Medical school can be a very exciting time for students. The medical school admissions process is extremely competitive and as a result, many students have an increase in stress in comparison to their peers when they are navigating the medical school admissions process; nevertheless, according to the literature, upon entry into medical school, these students enjoy a similar or better mental health status than age-similar controls (Brazeau, et al, 2014). Pre-medical students dedicate a significant block of time to researching the medical school admissions process in an effort to become the most competitive applicant possible and to improve their chances of matriculating to medical school. In a similar vein, an even greater number of hours is spent on preparation for the Medical College Admissions Test (MCAT) and maintaining a stellar academic record, including an acceptable grade point average, to place them in a competitive range for entry. Outside of the formally assessed academic arena, pre-medical students dedicate innumerable hours shadowing healthcare workers, conducting research, and accruing community service hours. In short, the overwhelming majority of medical student-hopefuls have worked particularly hard to be successful medical school applicants. It is not uncommon for the students who matriculate to medical school to have graduated at the top of their undergraduate classes and as their medical education journey ensues, for the first time they may be surrounded by students who are equally accomplished and who have achieved at similar or higher levels as they have, another potential stressor in the form of crisis of confidence.
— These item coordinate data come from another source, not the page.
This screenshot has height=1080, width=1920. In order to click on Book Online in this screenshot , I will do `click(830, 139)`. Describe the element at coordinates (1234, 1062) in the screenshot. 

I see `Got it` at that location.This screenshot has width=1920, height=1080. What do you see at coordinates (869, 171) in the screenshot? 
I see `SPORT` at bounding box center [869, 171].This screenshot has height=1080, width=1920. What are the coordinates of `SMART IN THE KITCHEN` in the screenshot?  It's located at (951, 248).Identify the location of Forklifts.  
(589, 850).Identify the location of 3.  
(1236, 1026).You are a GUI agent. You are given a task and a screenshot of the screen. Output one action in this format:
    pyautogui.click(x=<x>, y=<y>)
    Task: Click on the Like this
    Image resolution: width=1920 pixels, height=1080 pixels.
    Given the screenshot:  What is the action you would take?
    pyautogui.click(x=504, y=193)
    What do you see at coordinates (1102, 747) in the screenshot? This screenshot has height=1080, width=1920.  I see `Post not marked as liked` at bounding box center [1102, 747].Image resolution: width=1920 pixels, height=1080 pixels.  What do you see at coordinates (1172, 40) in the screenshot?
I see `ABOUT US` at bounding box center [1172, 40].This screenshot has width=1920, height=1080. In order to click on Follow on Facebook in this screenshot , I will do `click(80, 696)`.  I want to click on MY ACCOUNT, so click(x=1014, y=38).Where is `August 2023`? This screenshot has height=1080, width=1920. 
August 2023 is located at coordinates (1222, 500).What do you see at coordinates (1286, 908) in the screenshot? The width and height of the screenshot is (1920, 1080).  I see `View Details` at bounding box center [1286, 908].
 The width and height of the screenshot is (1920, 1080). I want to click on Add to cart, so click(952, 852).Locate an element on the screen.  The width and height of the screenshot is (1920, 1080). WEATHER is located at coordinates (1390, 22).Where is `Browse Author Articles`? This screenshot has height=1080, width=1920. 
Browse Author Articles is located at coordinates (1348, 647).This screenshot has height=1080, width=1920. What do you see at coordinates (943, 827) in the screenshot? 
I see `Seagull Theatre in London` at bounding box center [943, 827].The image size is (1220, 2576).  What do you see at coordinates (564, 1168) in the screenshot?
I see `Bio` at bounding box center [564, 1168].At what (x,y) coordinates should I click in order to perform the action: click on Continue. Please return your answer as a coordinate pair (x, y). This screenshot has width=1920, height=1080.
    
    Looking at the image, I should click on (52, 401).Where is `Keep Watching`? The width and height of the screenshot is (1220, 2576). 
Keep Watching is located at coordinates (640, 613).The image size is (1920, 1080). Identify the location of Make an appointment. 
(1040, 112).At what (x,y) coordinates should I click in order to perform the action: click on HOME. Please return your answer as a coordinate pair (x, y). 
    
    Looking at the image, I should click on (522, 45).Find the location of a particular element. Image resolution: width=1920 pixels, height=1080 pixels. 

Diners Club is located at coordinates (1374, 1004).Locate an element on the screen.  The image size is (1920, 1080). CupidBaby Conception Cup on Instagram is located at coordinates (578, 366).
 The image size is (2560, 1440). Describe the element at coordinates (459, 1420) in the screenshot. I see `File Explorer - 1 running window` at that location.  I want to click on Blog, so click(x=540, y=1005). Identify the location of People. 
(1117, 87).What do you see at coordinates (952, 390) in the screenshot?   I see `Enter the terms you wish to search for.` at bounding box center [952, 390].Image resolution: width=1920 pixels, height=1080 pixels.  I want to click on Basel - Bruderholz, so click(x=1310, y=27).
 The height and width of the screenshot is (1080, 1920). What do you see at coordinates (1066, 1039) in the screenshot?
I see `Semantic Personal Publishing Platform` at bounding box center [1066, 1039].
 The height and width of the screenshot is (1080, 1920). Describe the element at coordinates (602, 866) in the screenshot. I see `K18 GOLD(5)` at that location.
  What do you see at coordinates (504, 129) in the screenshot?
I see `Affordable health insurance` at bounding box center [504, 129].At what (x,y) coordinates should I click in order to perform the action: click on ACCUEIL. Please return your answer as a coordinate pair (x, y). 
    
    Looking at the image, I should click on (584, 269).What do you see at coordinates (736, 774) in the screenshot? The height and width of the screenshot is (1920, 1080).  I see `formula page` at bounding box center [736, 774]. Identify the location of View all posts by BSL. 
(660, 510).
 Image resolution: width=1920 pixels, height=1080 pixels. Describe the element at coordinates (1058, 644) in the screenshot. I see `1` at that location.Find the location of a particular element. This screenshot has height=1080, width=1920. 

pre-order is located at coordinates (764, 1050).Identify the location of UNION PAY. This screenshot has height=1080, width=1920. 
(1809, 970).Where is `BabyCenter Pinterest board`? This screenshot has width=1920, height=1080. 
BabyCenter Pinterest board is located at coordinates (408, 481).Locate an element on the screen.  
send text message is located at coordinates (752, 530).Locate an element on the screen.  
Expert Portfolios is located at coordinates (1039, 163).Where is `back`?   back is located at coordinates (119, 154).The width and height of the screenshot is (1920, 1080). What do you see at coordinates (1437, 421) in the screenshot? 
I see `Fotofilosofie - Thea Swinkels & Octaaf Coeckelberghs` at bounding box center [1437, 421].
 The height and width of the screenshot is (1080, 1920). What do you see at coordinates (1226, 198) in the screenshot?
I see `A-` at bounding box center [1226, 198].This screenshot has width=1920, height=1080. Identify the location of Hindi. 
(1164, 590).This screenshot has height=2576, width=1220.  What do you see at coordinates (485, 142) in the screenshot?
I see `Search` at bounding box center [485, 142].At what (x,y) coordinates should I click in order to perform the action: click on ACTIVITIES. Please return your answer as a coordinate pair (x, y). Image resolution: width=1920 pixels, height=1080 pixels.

The decline in mental health status and well-being in medical students is well documented at this point. There is a clear and definitive relationship between medical training (encompassing undergraduate medical education and residency) and an increase in trainee distress with trainees demonstrating burnout, emotional exhaustion, erosion of empathy, depersonalisation, depression and suicidal ideation at higher frequencies than their non-trainee counterparts (Dyrbye, et al 2014). Plainly, distress among medical trainees and physicians has risen to an alarming rate while programs to instil resilience-fostering behaviours and self-care have remained woefully inadequate. It is noteworthy that research findings demonstrate that students with severe depressive symptoms upon graduation are at risk for depression later in practise and later in life (Seritan, et al., 2015; Strøen Gotmol, et al., 2013). Due to these variances, it is important to thoughtfully and carefully identify the predominating stressors by stage of training. It is clear that interventions must be aimed at all stages of medical training and close attention must be paid to factors that affect trainees at each level of their education, starting with year one of medical school.